この発言から、バフェットの現金の使い道が①(企業・株式・債権等への)再投資、②配当 and/or 自社株買いの順番で考えられていることが伺えます。また、バークシャーは2012年以来、自社株買いの条件を"株価が純資産の120%以下となったとき"としてきました。(詳細はバークシャー・ハサウェイ社は買いか? - ウォーレン・バフェット ウォッチャー参照)それ以外のときには配当を考えると理解してよいでしょう。


それでは、現在の市場の状況を見て、バークシャーの現金の使い道はどの選択肢が当てはまるのか、考えていきましょう。


まずは①(企業・株式・債権等への)再投資です。市場全体が割安かどうかを考える際によく用いられるのが、『バフェット指標』と呼ばれる「上場株式の時価総額÷GDP」の計算式です。100%を上回ると割高、100%を下回ると割安と判断します。2017年8月の現時点では、131.8%と2000年のITバブルに次ぐ高水準となっており、市場全体が割高な状態に置かれています。個別株や他の国の事情は一概に割高とは言えないので、この指標だけを見て「①の選択肢は有り得ない」とは断言出来ませんが、投資の神様であるバフェットといえど、容易に割安な投資対象を発見することが出来ない状態に市場があるのは間違いないでしょう。

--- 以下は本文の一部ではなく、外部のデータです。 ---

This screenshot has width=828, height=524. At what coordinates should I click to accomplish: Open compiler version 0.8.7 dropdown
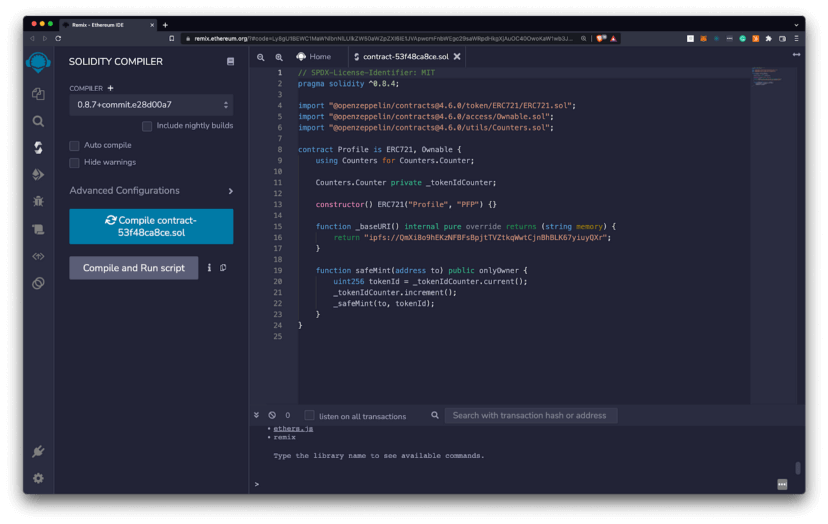[x=151, y=105]
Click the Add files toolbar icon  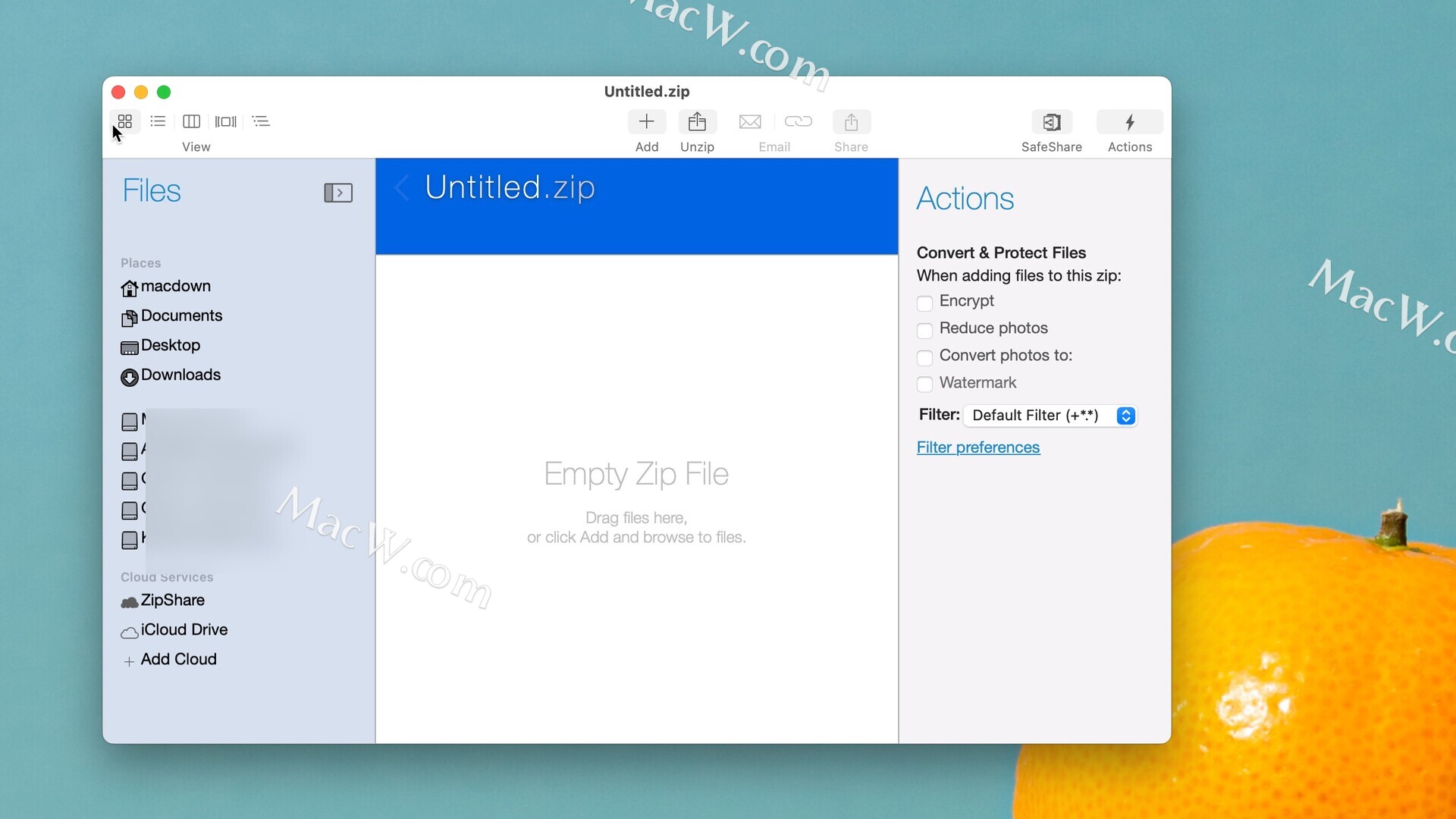pos(646,122)
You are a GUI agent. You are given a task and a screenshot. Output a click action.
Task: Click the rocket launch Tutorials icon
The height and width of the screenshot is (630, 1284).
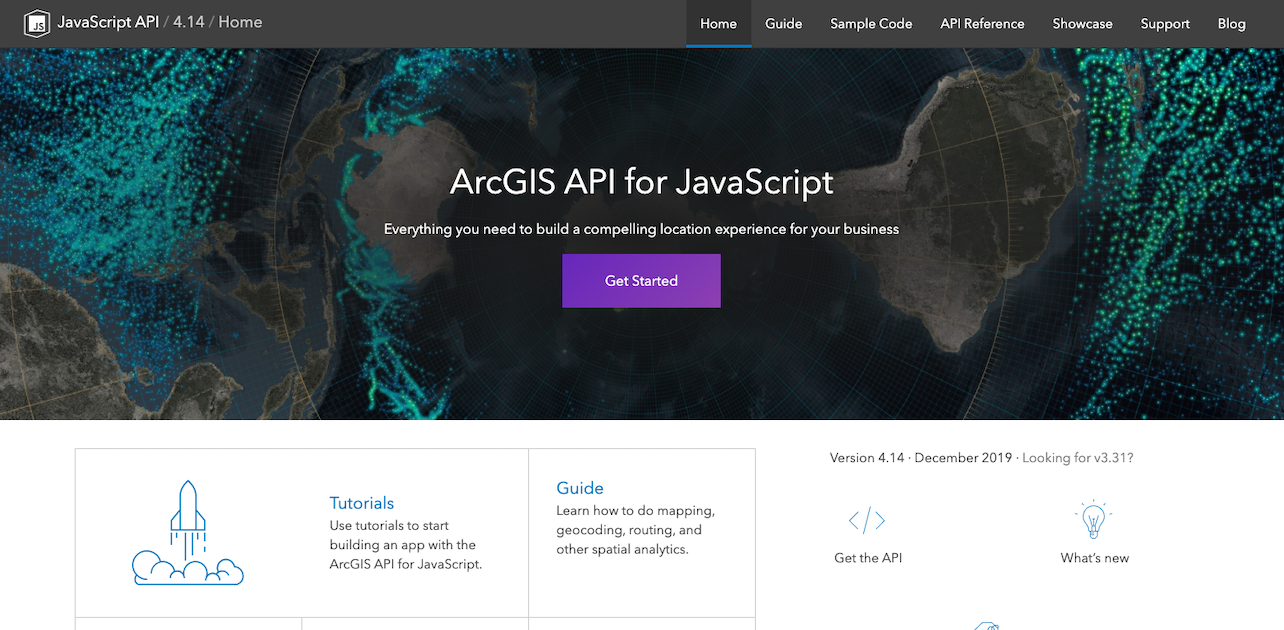pos(188,532)
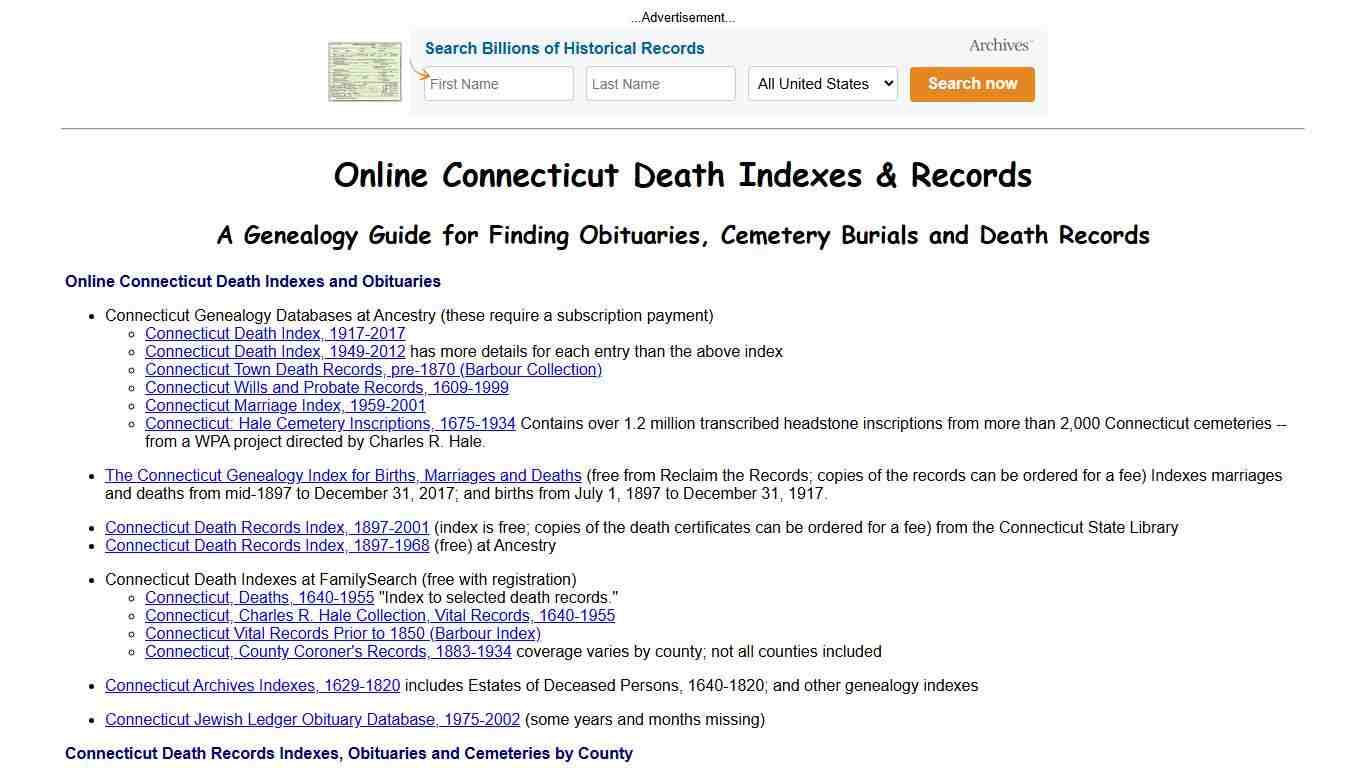Image resolution: width=1366 pixels, height=768 pixels.
Task: Click the First Name input field
Action: pyautogui.click(x=498, y=84)
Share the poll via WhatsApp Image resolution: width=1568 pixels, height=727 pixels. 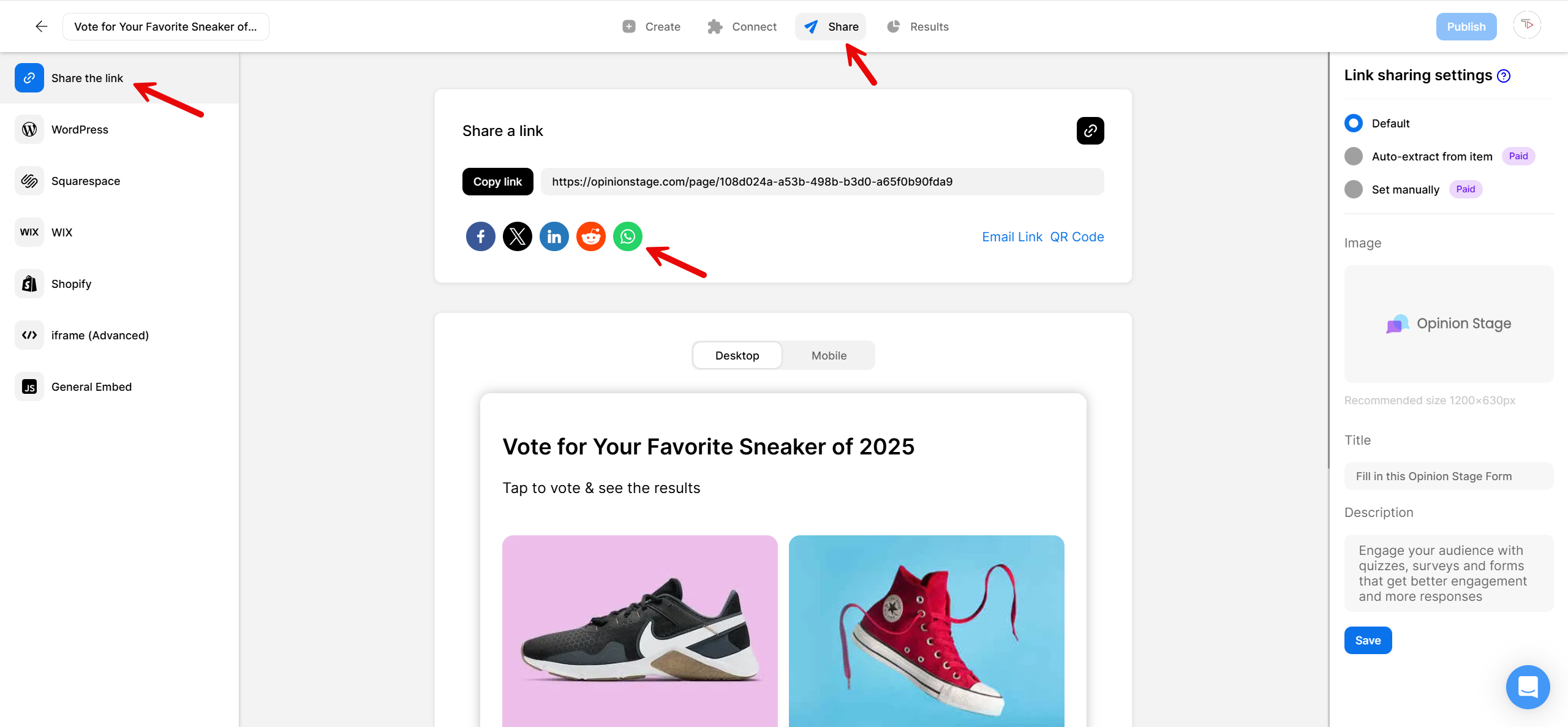pyautogui.click(x=627, y=236)
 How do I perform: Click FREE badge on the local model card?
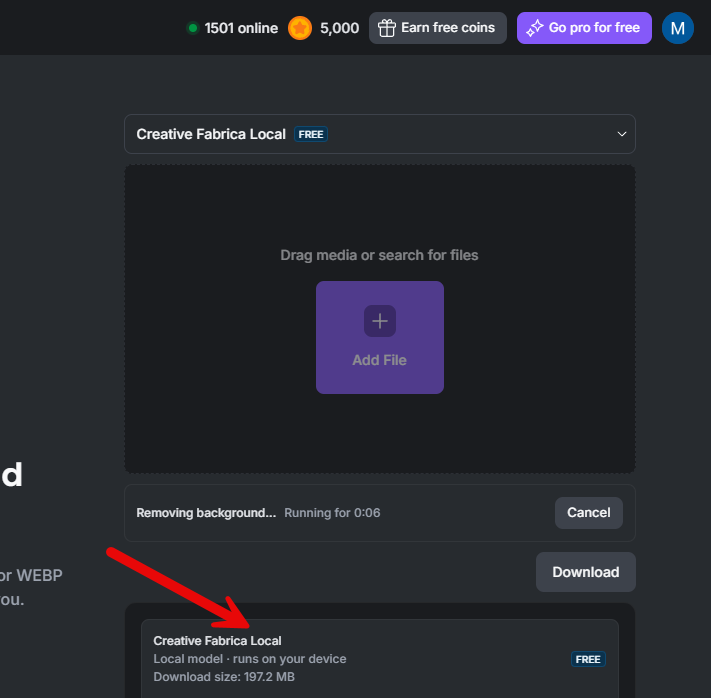pyautogui.click(x=588, y=659)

では、②の自社株買いはどうでしょう。バークシャーの株価が"純資産の120%"を下回っていることが条件でした。以下のリンクで確認出来る通り、2017年8月10日時点で145.3%と大幅に120%を上回っており、バークシャーの株価が自社株買いに足るほど、割安だと言えない状況にあります。


Berkshire Hathaway Price to Book Value (BRK.A)


こうなると、残された現金の使い道は②の配当しかなくなります。バフェットはかつてバークシャーに最低限必要な現金として、『200億ドル』と発言したことがあります。大型のハリケーンなどが発生して、バークシャーの保険事業が多額の保険金を求償された場合に備える為に必要な額だそうです。裏を返すと、バークシャーには現時点で800億ドル(=1,000億ドル-200億ドル)もの配当余力があることになります。


上述した通り、バフェットはバークシャーが配当を迫られることになると見込まれる時期を2024~2026年頃と予測していました。また、2017年5月に開催された年次株主総会では数年以内に配当を開始する可能性を示唆したと言われていますが、順調に現金を生み続けるバークシャーの事業と好調な市場に挟まれている現状では、Xデーは意外とすぐそこなのかもしれません。